I'm Larissa, co-founder of Logiez a comex tech startup born in Brazil, built for small and medium businesses that want to ship globally without the complexity, the bureaucracy, or the absurd costs.
We didn't start with a brand. We didn't start with a following. We started with a problem, built the product, put money in, and validated it with real customers before we talked about it publicly.
Logiez connects Brazilian businesses to 220+ countries through express freight with real discounts the kind of infrastructure that used to be available only to large corporations.
We are the only Brazilian startup 100% focused on international logistics for SMBs. Large carriers ignore businesses without high volume.
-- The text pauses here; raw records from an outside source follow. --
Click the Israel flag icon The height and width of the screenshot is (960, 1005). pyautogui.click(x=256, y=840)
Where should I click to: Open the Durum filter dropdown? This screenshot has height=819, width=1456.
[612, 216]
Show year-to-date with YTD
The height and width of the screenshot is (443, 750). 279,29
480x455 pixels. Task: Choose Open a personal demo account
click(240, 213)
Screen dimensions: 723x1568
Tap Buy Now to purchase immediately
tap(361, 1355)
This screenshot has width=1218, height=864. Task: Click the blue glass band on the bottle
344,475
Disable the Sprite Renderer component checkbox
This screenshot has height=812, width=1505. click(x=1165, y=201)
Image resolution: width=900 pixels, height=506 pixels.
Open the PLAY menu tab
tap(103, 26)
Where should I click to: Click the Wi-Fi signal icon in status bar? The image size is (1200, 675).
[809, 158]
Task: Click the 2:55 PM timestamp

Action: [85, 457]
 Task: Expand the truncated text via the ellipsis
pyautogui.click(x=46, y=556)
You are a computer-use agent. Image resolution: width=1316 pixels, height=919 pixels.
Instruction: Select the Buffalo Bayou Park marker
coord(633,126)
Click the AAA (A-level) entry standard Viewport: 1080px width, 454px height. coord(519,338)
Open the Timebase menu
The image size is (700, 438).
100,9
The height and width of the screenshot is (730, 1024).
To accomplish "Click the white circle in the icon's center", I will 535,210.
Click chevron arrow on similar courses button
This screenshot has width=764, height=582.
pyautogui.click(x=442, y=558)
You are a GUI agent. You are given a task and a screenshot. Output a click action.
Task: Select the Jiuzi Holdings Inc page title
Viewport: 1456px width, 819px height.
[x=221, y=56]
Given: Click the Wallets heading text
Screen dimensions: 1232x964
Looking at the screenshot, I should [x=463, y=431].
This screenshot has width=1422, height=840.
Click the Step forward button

Logiez was built exactly for those they ignore.
I've always been on the personal brand side. More and more founders are building it now (sometimes even before the product is ready while it's still in development, before seed fundraising). The CEO builds their position so the product sells more easily at the official launch.
But I have experience with people who built the product, scaled it, and only then did we discover who was behind it.
Honestly, with the first approach, I'd be concerned that people invest more in me as a person than in the product. People would idealise the founder and overlook the product's flaws (which could hurt development and constructive feedback).
+ I noticed the most common mistake that many people who started building a personal brand first, connected their product to their personal accounts (emails, social media, etc.) and started having a problem selling these things, because they cannot "give someone keys" to their personal profiles.